Abstract

We used event-related potentials (ERPs) to tap the temporal dynamics of first impressions based on face appearance. Participants were asked to evaluate briefly presented faces for trustworthiness and political choice. Behaviorally, participants were better at discriminating faces that were pre-rated as untrustworthy. The ERP results showed that the P100 component was enhanced for untrustworthy faces, consistently with the view that signals of potential threat are given precedence in neural processing.
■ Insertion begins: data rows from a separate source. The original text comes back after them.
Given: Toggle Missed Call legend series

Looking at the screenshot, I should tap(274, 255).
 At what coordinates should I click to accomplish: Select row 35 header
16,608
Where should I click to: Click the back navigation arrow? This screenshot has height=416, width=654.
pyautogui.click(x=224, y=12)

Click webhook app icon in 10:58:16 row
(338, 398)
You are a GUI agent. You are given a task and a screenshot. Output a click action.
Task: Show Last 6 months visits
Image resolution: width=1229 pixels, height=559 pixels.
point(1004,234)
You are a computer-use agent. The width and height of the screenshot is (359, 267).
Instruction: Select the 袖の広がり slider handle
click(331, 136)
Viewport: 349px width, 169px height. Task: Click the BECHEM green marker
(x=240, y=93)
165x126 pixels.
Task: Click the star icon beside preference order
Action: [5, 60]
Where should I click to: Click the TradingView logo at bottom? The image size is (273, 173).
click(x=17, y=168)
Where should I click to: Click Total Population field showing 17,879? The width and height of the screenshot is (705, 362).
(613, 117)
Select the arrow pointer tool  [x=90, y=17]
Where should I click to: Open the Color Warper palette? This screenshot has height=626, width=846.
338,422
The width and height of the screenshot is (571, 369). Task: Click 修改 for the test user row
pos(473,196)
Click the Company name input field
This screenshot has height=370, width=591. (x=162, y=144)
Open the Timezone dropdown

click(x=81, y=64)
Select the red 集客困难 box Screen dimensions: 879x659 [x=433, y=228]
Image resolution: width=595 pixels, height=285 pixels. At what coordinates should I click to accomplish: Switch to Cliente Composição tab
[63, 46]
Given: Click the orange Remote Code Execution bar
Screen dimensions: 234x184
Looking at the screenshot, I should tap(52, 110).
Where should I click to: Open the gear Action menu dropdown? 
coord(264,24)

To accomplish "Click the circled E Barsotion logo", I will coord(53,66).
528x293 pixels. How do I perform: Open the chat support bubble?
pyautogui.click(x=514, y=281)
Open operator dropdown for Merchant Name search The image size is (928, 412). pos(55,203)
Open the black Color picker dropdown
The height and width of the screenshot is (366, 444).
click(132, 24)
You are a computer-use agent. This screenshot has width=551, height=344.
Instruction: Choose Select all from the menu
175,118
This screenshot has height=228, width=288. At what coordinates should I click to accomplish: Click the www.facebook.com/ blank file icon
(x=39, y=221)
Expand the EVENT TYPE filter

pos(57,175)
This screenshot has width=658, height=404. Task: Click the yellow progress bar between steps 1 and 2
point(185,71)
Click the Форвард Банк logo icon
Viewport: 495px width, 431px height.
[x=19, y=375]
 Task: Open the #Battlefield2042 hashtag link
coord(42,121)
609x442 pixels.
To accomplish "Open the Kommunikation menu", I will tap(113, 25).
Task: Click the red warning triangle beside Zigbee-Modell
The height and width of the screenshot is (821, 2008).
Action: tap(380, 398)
The enhanced ERP responses to untrustworthy faces persisted throughout the processing sequence and the amplitude of early posterior negativity (EPN), and subsequent late positive potential (LPP) was increased with respect to trustworthy faces which, in contrast, elicited an enhanced positivity around 150 ms on frontal sites. These ERP patterns were found specifically for the trustworthiness evaluation and not for the political decision task. Political decision yielded an increase in the N170 amplitude, reflecting a more demanding and taxing structural encoding. Similar ERP responses, as previously reported in the literature for facial expressions processing, were found throughout the entire time course specifically elicited by faces explicitly judged as untrustworthy. One possibility might be that evolution has provided the brain with a 'special toolkit' for trust evaluation that is fast and triggers ERPs related to emotional processing.